== Excerpted data

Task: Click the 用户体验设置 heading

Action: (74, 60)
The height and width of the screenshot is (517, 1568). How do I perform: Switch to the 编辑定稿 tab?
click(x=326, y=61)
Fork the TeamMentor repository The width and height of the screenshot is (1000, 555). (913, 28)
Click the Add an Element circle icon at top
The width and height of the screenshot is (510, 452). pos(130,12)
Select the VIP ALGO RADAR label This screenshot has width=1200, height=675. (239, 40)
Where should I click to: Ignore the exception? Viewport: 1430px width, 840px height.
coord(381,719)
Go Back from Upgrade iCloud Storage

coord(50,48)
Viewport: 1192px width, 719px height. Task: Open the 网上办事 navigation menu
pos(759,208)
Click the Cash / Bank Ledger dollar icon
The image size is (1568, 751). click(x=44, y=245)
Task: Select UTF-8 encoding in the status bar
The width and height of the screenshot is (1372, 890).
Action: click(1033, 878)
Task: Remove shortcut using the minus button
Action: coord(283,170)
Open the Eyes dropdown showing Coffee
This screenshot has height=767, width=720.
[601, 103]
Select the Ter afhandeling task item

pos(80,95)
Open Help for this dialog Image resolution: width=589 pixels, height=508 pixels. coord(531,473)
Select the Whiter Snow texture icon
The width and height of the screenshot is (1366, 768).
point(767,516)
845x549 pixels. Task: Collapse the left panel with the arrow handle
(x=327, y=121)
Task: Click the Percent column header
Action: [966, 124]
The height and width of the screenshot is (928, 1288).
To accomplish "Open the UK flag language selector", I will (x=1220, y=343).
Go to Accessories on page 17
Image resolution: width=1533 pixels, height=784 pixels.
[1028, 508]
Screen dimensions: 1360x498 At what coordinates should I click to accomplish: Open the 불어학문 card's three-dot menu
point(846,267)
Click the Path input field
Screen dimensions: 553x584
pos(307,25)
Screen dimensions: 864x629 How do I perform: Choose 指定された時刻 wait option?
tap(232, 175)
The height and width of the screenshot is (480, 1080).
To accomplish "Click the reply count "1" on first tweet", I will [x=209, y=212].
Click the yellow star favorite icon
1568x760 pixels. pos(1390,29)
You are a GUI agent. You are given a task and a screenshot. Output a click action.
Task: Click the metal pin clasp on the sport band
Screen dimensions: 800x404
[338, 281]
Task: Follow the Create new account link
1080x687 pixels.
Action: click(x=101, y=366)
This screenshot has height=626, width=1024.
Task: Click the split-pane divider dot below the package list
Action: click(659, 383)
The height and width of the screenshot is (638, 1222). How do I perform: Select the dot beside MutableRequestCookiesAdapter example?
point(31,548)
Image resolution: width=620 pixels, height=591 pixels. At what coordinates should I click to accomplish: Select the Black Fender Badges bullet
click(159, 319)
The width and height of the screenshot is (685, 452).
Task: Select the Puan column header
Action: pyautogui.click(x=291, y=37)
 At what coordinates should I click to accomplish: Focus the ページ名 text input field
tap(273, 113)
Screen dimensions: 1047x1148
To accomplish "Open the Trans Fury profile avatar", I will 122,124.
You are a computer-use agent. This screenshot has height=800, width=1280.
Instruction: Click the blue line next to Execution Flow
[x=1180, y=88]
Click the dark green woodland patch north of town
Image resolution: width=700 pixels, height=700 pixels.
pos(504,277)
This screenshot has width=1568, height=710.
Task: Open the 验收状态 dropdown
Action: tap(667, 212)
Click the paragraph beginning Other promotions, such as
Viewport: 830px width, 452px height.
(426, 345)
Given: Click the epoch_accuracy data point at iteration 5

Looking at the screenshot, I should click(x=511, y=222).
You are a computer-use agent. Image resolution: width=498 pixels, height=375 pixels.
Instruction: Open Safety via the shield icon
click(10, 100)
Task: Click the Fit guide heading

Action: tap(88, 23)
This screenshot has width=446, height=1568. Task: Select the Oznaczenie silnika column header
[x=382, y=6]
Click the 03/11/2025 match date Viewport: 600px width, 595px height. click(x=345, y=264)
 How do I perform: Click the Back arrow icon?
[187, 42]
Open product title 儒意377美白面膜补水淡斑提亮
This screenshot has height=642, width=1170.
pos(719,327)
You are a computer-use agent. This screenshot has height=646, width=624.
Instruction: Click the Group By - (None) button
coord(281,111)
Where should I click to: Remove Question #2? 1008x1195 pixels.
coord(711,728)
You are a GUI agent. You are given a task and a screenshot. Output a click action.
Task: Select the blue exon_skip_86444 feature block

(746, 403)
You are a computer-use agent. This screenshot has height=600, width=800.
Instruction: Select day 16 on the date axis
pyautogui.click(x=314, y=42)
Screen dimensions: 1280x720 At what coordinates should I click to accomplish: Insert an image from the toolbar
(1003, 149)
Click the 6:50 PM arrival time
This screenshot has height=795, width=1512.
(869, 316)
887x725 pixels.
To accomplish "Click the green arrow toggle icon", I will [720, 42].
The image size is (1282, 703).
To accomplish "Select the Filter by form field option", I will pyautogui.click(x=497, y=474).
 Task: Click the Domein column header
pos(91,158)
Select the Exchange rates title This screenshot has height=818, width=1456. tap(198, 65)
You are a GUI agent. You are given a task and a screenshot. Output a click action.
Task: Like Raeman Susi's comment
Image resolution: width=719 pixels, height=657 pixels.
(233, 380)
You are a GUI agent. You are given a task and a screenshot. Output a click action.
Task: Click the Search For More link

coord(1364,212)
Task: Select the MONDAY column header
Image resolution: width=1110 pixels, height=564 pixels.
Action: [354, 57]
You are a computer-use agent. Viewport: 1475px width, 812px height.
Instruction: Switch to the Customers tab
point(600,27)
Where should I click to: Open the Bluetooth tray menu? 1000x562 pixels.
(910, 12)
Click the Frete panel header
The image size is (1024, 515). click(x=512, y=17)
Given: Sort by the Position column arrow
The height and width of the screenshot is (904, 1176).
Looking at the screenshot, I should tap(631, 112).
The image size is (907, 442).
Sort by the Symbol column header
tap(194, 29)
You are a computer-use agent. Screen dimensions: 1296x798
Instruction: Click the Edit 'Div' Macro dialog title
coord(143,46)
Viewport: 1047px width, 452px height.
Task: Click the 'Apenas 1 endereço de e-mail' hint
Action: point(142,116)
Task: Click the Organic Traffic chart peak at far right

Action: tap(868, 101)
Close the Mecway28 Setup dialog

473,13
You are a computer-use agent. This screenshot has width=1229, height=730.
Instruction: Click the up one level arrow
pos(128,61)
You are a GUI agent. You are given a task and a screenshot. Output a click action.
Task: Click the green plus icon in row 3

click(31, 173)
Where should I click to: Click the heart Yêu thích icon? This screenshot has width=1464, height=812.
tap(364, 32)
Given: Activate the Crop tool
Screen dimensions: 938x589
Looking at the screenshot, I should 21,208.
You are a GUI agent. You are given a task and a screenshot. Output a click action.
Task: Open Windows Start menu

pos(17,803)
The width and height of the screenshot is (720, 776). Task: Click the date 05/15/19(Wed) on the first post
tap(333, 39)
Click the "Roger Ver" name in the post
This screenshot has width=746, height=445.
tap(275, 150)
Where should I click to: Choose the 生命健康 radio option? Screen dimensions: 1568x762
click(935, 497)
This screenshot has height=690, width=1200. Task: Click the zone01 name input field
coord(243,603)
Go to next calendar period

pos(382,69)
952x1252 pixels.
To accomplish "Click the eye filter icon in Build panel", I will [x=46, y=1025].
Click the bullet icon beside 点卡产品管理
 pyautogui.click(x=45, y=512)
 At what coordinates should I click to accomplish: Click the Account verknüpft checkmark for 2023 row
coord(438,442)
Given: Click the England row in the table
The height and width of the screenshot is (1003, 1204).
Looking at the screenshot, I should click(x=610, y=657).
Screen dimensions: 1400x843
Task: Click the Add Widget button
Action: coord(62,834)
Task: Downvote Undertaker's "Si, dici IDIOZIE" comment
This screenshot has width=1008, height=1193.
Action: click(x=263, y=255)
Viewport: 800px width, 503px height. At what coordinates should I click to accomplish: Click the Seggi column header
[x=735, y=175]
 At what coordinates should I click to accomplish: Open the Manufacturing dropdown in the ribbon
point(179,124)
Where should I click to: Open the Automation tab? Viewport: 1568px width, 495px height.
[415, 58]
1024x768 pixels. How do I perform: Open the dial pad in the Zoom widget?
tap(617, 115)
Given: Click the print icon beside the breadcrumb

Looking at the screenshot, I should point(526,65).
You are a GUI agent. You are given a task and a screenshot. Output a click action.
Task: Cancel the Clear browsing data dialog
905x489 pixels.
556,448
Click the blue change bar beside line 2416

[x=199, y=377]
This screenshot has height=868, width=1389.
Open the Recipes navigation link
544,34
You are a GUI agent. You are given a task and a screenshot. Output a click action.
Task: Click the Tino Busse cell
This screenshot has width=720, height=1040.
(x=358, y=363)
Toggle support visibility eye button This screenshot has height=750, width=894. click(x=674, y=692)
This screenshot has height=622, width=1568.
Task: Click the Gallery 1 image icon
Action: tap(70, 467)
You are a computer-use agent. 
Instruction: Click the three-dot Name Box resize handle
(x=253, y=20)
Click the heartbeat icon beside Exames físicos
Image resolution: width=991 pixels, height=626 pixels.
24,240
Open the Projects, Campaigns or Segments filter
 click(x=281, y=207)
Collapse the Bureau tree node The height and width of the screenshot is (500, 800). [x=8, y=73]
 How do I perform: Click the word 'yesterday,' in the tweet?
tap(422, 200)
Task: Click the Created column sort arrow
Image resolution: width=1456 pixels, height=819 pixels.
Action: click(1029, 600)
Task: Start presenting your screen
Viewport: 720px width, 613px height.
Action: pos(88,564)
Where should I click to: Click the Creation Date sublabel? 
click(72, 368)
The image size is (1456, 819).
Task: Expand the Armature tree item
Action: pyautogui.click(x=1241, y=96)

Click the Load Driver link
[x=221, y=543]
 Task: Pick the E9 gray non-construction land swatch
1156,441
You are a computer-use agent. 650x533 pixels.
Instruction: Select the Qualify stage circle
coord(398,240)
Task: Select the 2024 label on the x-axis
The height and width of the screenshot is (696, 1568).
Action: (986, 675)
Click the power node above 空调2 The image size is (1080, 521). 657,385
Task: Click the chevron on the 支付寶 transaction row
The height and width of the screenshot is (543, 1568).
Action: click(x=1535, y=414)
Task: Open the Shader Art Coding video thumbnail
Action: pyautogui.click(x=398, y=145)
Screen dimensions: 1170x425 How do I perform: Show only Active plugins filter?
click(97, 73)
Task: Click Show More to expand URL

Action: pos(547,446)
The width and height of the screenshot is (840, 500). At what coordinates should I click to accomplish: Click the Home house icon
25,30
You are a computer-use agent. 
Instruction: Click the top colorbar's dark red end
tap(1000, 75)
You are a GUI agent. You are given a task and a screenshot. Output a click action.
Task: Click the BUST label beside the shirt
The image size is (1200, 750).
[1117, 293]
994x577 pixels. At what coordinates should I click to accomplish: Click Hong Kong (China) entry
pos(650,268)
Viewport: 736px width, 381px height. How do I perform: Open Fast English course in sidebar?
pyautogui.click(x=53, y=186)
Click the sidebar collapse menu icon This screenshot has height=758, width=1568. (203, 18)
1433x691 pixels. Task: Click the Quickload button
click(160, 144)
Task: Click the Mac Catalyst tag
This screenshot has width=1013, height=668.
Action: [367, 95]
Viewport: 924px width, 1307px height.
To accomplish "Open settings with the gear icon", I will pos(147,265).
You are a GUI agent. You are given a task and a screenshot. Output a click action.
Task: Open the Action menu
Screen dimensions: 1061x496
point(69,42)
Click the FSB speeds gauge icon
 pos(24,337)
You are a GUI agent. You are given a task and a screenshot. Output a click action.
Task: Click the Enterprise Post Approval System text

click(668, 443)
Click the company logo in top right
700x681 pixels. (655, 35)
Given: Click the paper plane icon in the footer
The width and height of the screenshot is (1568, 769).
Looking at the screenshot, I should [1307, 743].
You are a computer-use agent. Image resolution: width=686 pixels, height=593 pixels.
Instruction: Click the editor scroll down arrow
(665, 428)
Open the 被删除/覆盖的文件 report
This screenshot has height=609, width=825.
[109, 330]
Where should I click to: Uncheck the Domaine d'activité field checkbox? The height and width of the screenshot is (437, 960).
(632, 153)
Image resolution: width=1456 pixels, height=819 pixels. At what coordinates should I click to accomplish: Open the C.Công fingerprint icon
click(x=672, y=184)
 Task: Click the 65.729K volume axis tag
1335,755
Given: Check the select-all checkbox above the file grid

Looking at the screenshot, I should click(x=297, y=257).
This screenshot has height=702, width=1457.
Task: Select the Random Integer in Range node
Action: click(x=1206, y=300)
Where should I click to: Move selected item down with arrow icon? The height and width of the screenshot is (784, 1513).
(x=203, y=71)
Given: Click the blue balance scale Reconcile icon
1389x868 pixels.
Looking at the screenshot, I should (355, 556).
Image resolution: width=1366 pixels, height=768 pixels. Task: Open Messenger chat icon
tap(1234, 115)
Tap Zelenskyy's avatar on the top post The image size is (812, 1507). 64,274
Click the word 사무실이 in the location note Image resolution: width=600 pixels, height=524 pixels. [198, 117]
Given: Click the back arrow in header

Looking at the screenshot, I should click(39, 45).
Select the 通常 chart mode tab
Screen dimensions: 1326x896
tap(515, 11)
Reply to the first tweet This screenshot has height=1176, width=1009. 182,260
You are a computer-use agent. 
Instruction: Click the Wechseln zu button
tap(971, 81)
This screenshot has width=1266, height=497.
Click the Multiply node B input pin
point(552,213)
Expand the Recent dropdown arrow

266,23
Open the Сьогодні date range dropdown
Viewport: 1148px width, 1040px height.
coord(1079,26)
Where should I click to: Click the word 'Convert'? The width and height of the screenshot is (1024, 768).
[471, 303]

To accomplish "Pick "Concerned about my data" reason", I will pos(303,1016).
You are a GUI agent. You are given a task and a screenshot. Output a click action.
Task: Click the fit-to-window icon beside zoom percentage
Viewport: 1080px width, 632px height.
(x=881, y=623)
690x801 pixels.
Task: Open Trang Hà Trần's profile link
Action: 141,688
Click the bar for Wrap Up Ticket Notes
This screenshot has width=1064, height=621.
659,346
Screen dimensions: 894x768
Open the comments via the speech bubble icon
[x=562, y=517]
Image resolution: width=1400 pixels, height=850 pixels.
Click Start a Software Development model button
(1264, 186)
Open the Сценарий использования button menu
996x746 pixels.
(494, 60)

====

● Work required
Scan the entries above for the word "avatar" and collect each line holding it.

● Result
To accomplish "Open the Trans Fury profile avatar", I will 122,124.
Tap Zelenskyy's avatar on the top post The image size is (812, 1507). 64,274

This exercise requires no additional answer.